Tuesday, January 16, 2024

The Case of the Blonde Bonanza; The Case of the Ice Cold Hands; Bogie & Bacall

 

Okay, new Perry Masons! 

This one was fun. Perry gave Della two weeks of vacation, so she heads to her aunt's house in Bolero Beach. Mason stops by since he's "in the neighborhood" (wink, wink). Della has an intriguing mystery for him. There's a lovely young lady named Dianne who is totally pigging out at the commissary every day. Della is mystified as to why she would ruin her perfect figure. Mason is just happy to be looking at her perfect figure. 

At any rate. Della's aunt knows Dianne and invites her over for dinner. Perry and Della learn that Dianne has signed a contract to model a new type of clothing for larger women, and agreed to gain weight in order to do so. Perry asks to see the contract, takes a look, and discovers an odd clause: the man paying Dianne is entitled to half of whatever she earns *or inherits* for the next six years. Perry quickly deduces that Dianne has a rich unknown relative and Mr. Boring (the man behind the contract) knows about it and is after her inheritance. 

Boring drops Dianne like a hot potato (leaving the poor girl to take off the extra weight she gained) and Perry decides he must have found a bigger meal ticket, like blackmailing the relative directly. Turns out Dianne's father, who was in a boating accident fourteen years earlier and presumed dead, is actually very much alive and very wealthy now, living the good life in Riverside with a new wife. When Boring turns up dead in a motel room and Paul Drake's own operative puts Dianne as the last person in the room, things get hot. 


Perry is visited by a young woman named Audrey who gives him five $100 tickets from a horse race the day before and asks him to collect the winnings for her. Perry suspects a set up, but he agrees and takes Della with him for a fun day at the track. They actually stayed for two whole races! Perry goes to collect the $14,000 Audrey won the day before and is immediately accused by a man named Fremont, who claims that the tickets were bought with money embezzled from his company. Since Fremont doesn't have a leg to stand on, Perry leaves with the money and contacts his client. He learns her name is really Nancy, and her brother, Rodney, is currently cooling his heels (I love that expression) in jail, having been arrested the day before at the track for the same thing Fremont accused Mason of doing (Rodney actually is guilty though, Nancy used her own money to place her bets). Turns out Rodney's been helping himself to a little of Fremont's cash now and again, and finds himself up to his eyeballs in debt. Nancy, knowing about it, scraped up every dime she had and played a long shot at the track, hoping to win enough money to pay Fremont back and get her brother out of Dutch. 

Fremont is playing hardball, though, and wants to prosecute. Then he turns up dead in the bathroom of the hotel room Nancy rented. She keeps lying to Perry, which got him super annoyed. Of course in the end it all worked out. 

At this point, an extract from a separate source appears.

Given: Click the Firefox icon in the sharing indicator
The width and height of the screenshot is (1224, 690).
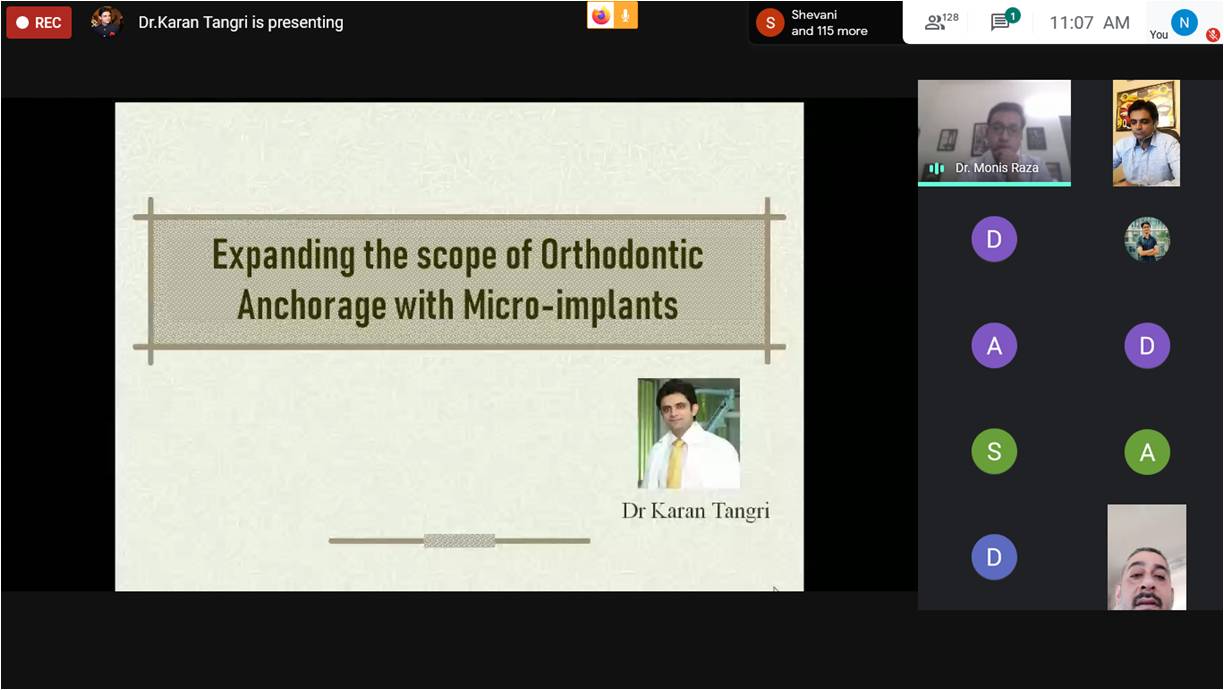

Side note: I read an interview with William Hopper (who played Drake on the original show) and he said after the show became so popular Gardner started making Drake more like how Hopper played him. I saw that in these last few books, with Drake coming into the office and saying "Hello, Beautiful" to Della, which Gardner never had him do until he did it on the show. Fun little inside tidbit. 


It took me ages to get through this book. Not that it wasn't well written, it was, I just knew absolutely nothing about Humphrey Bogart and Lauren Bacall. I don't think I've seen a single movie either one of them has been in. So why did I check it out? you ask. Yeah, I don't know either. Curiosity, I suppose.

The first third of the book talked about Bogie, his early life and rise to stardom. He was on wife number 3 when he met the Hollywood newcomer, Betty Bacall (her real name, Hollywood changed "Betty" to "Lauren", thinking it sounded sexier. I disagree). Their attraction was immediate and he divorced his wife and married "Baby" (there was a twenty-five year age difference, so the nickname was apt). 

They weren't together very long before Bogie tragically died of cancer, but they had two children and made some movies together. Bogie died a legend, and Bacall took it upon herself to make sure that legend stayed shining. She went on to marry again and have another child, but her later years weren't very happy. She lived at the Dakota in 1980 when John Lennon was murdered out front and all she did was complain about how "inconvenient" it was for her to get to and from rehearsals. She sounded like a very unpleasant person.